Он улыбнулся и сблевал.

— Извините, извините… Это необыкновенно… — прохрипел он от счастья. — Это, наверное, с непривычки… А где можно достать такую еду?

— Вы хотите почувствовать это еще сильней?

Потом стало черно, тепло и очень клейко, хоть я и не курила. Помню, что я говорила о многом, потом мы спали, а потом опять не спали, а только лежали на кроватях. Я говорила почти постоянно, Я рассказывала ему о том, как люблю Мата и как хорошо я ему сделаю. И как я люблю его, потому что он отец Мата и потому что я вообще всех люблю, А под утро мне захотелось, чтобы он что-нибудь рассказал о Мате, хоть мне уже немного и стало стыдно. Поскольку я уже знала, что не нужно было этого говорить — тем более, что он тоже протрезвел.

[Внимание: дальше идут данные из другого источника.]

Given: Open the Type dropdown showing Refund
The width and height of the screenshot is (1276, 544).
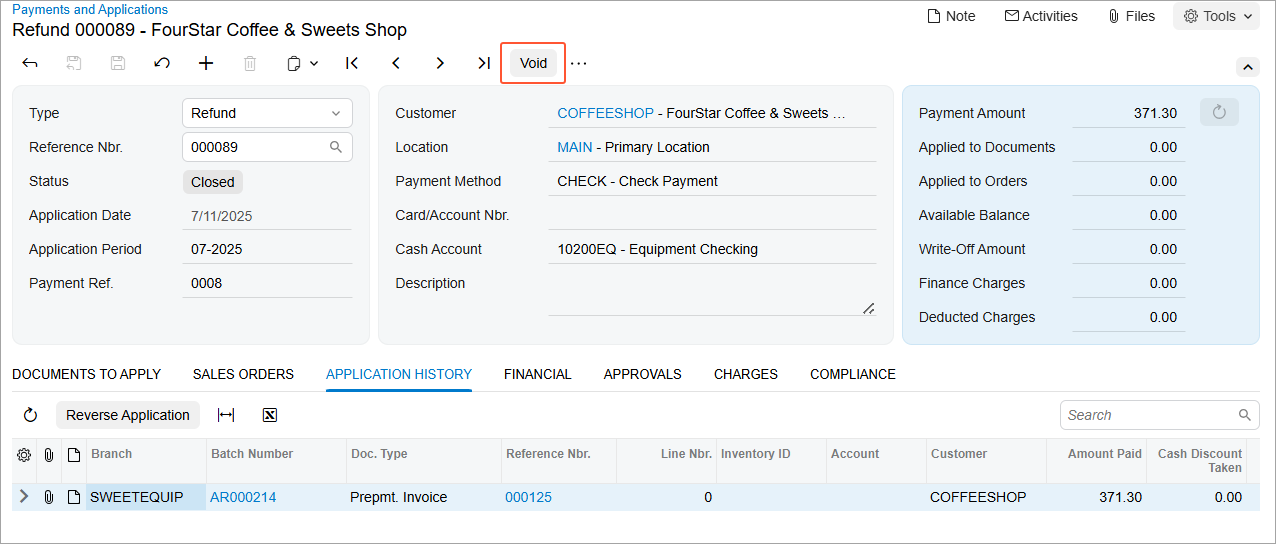Looking at the screenshot, I should click(x=267, y=113).
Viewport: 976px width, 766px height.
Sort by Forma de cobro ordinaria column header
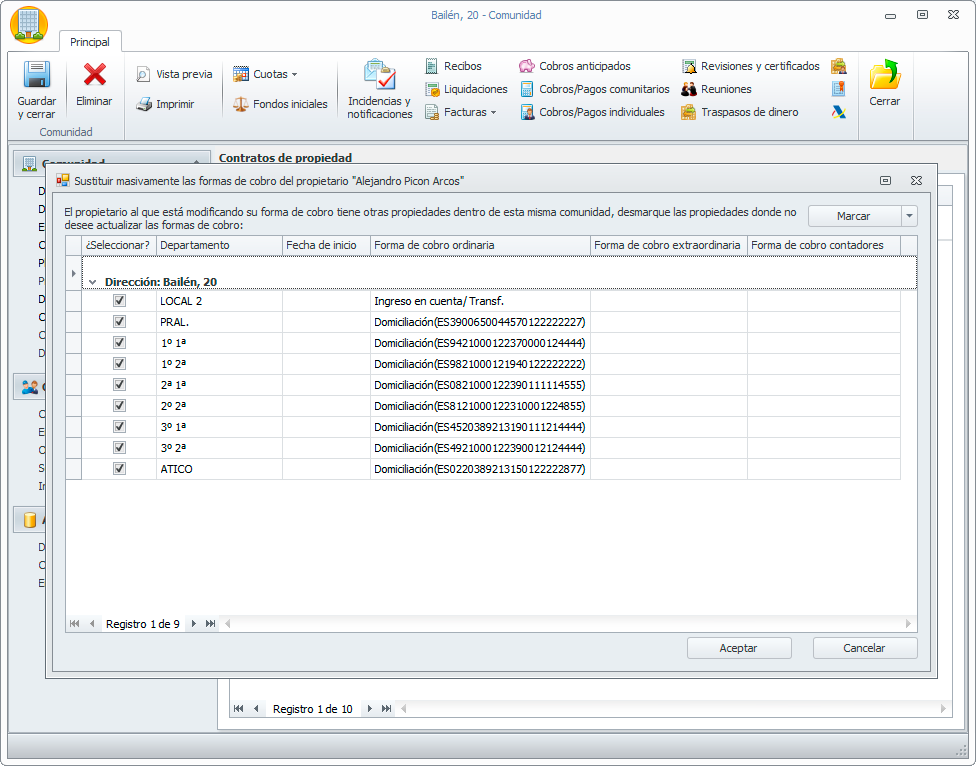tap(480, 245)
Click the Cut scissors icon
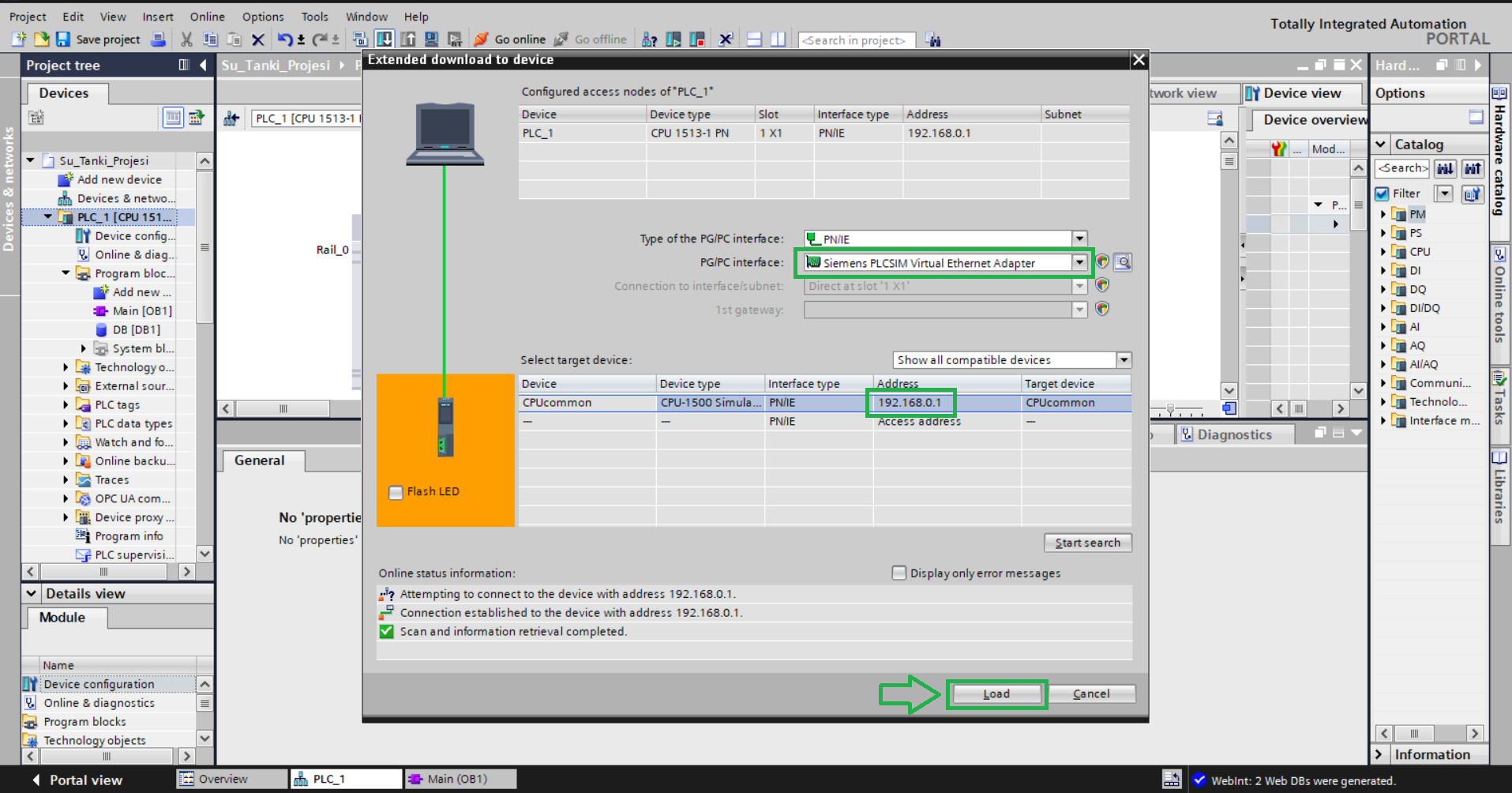The height and width of the screenshot is (793, 1512). (x=186, y=39)
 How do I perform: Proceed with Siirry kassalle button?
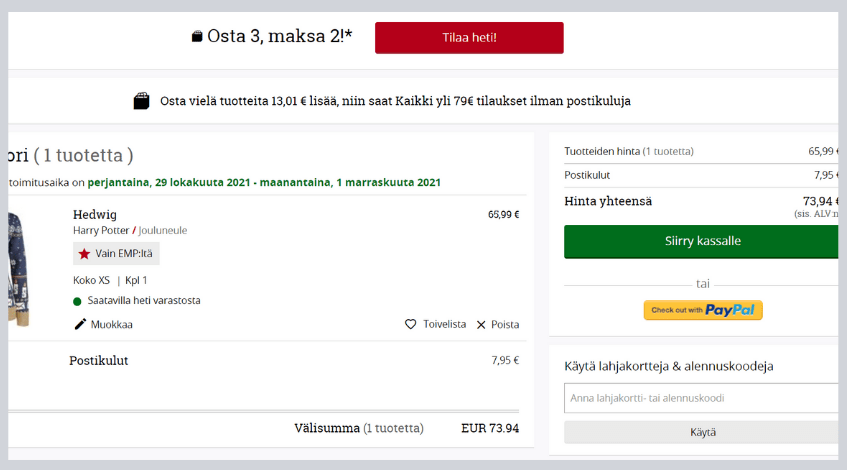(x=701, y=241)
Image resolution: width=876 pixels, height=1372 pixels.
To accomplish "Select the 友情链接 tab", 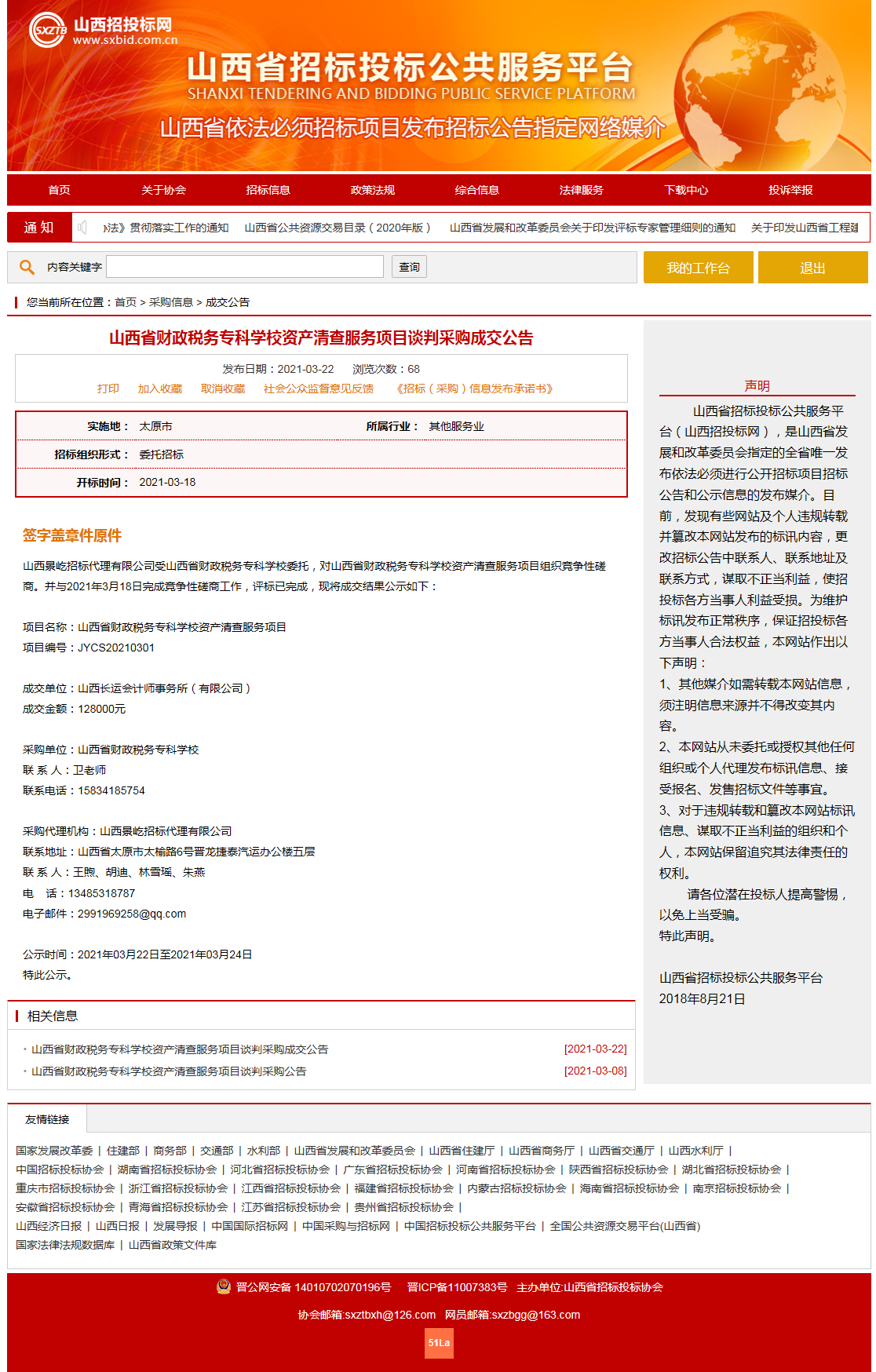I will [47, 1119].
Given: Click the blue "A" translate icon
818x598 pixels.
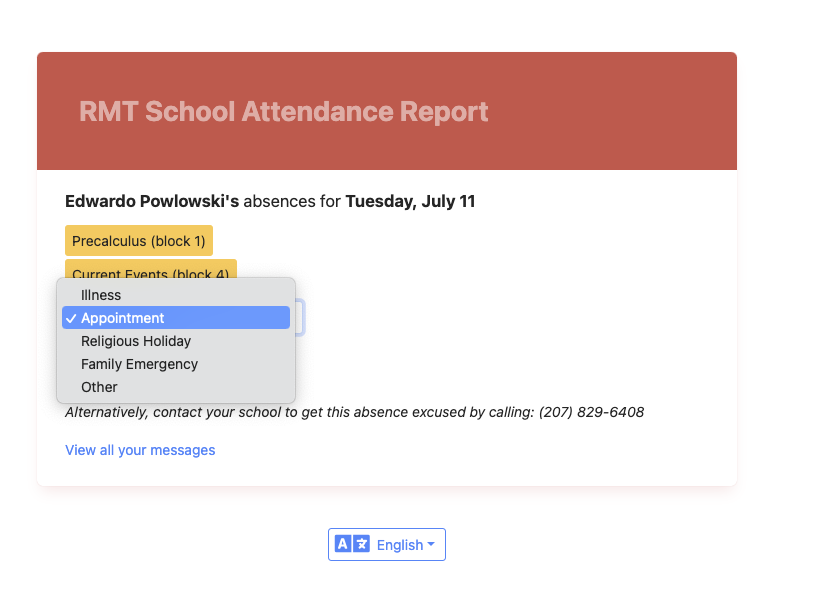Looking at the screenshot, I should [343, 543].
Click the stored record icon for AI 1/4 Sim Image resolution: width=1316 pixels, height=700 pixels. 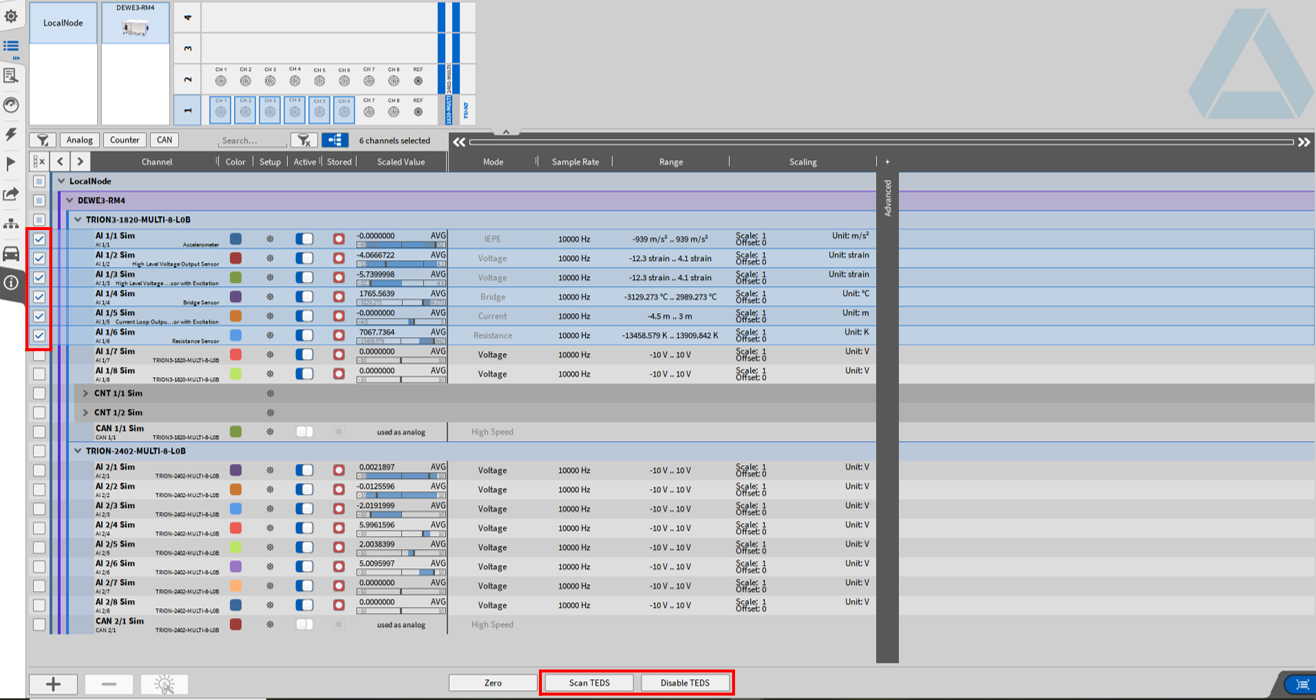point(339,297)
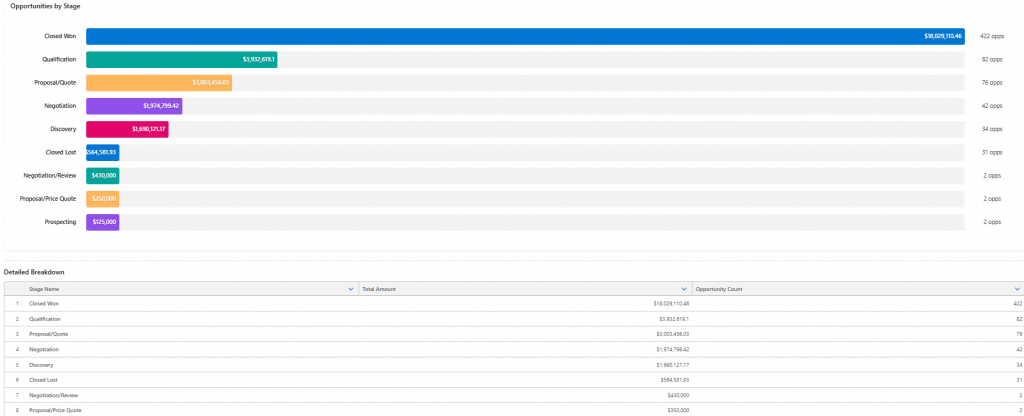Image resolution: width=1024 pixels, height=416 pixels.
Task: Click the blue Closed Lost bar
Action: coord(102,152)
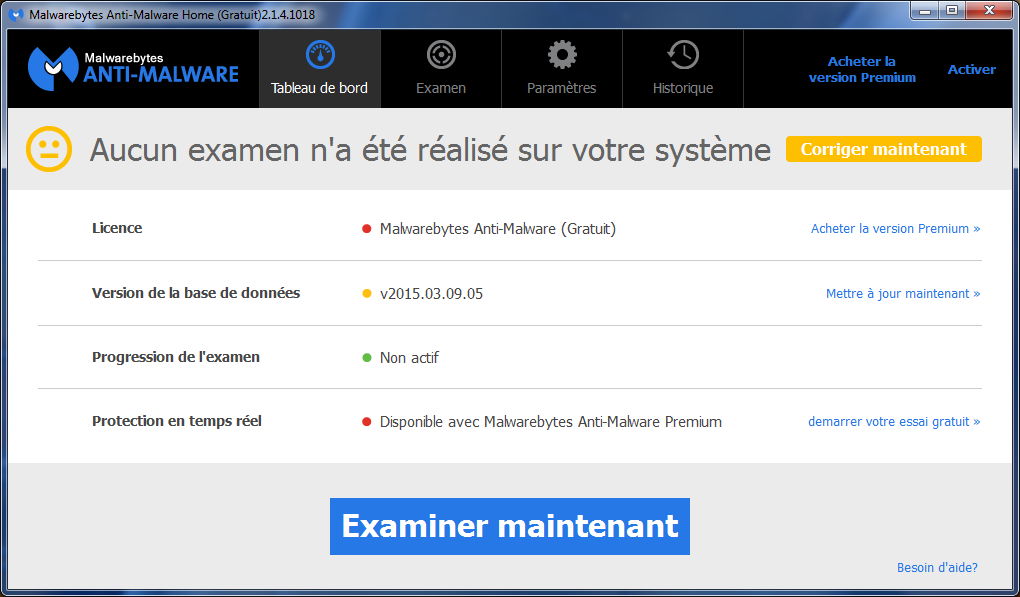The width and height of the screenshot is (1020, 597).
Task: Select the Activer menu item
Action: pyautogui.click(x=971, y=69)
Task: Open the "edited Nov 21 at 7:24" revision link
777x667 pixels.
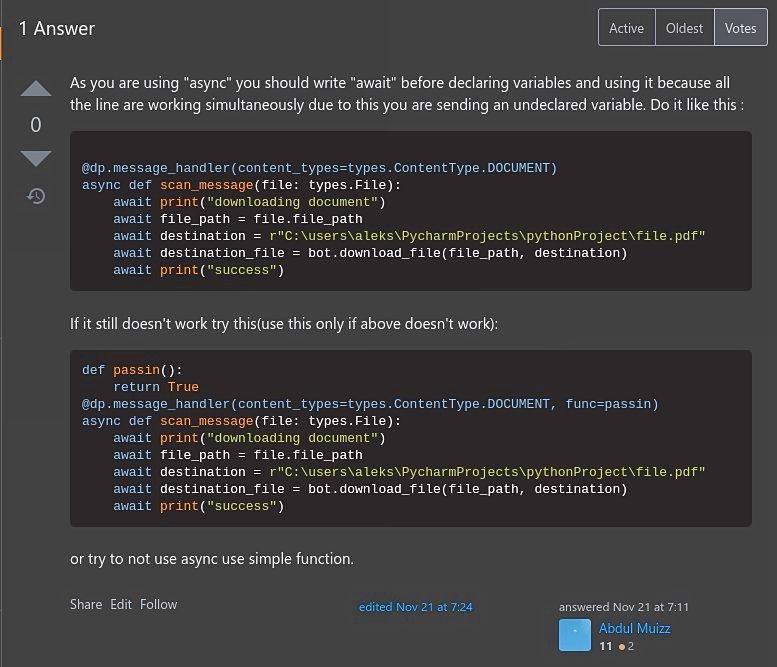Action: (x=415, y=607)
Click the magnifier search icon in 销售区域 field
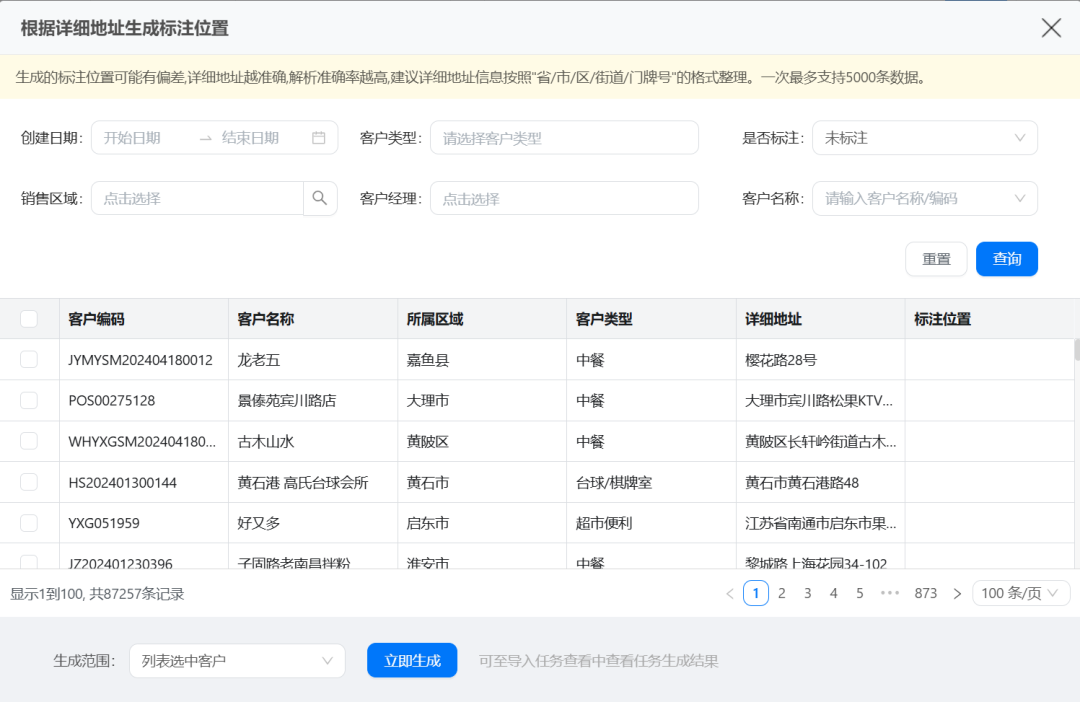This screenshot has height=702, width=1080. [320, 198]
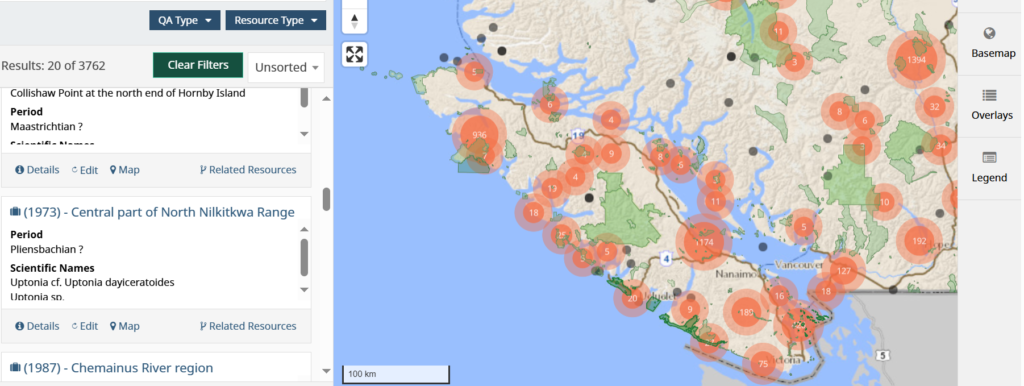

Я думала, что когда я немного протрезвею, то смогу себя как-то контролировать. Но чем больше я трезвела, тем больше мне хотелось Мата, и я почему-то стеснялась того, как я себя веду на трезвяк. Каждый раз, когда я открывала рот, чтобы сказать что-нибудь другое, меня почему-то постоянно колбасило, и я опять начинала говорить о Мате, а потом мне приходилось снова аккуратно устраиваться в постели, будто бы меня тут и не было.

Наконец я опять закурила и стала любить еще больше. Так сильно, что мне перестало хотеться об этом говорить. Мне уже не хотелось целиком завладеть Матом, чтобы выпросить отца привести его сюда. Может, мне бы хватило просто увидеть его, разговаривать с ним, вести себя с ним нормально, как все близкие ему люди. И как только я об этом подумала, сразу же стало по-настоящему темно и тепло.

Это одно из наиболее необычных явлений, когда что-нибудь старое, использованное и окостеневшее внезапно молодеет на твоих глазах и становится мягким. И хотя вроде бы ничего и не происходит, просто очень и очень спокойно, я бы не удивилась, если бы оказалось, что в нескольких засохших пауках со скрюченными ножками, которые неизвестно что делали в машине, есть что-то от цветов.

У меня есть шарик. Время от времени я мну его в ладони, а вчера я даже не заметила, что так долго его мяла, что он превратился в мягкий блинчик пластилиновой консистенции. Как хорошо, что я живу сама. Как хорошо, что я уже не живу дома. Никто не волнуется, что меня нет дома. Люди звонят на мобилку. Никто меня не найдет, потому что я постоянно нахожусь в разных местах. Я в какой-то степени чувствую себя как в четырнадцатилетнем возрасте, когда я убегала из дома, С той лишь разницей, что сейчас я очень спокойна.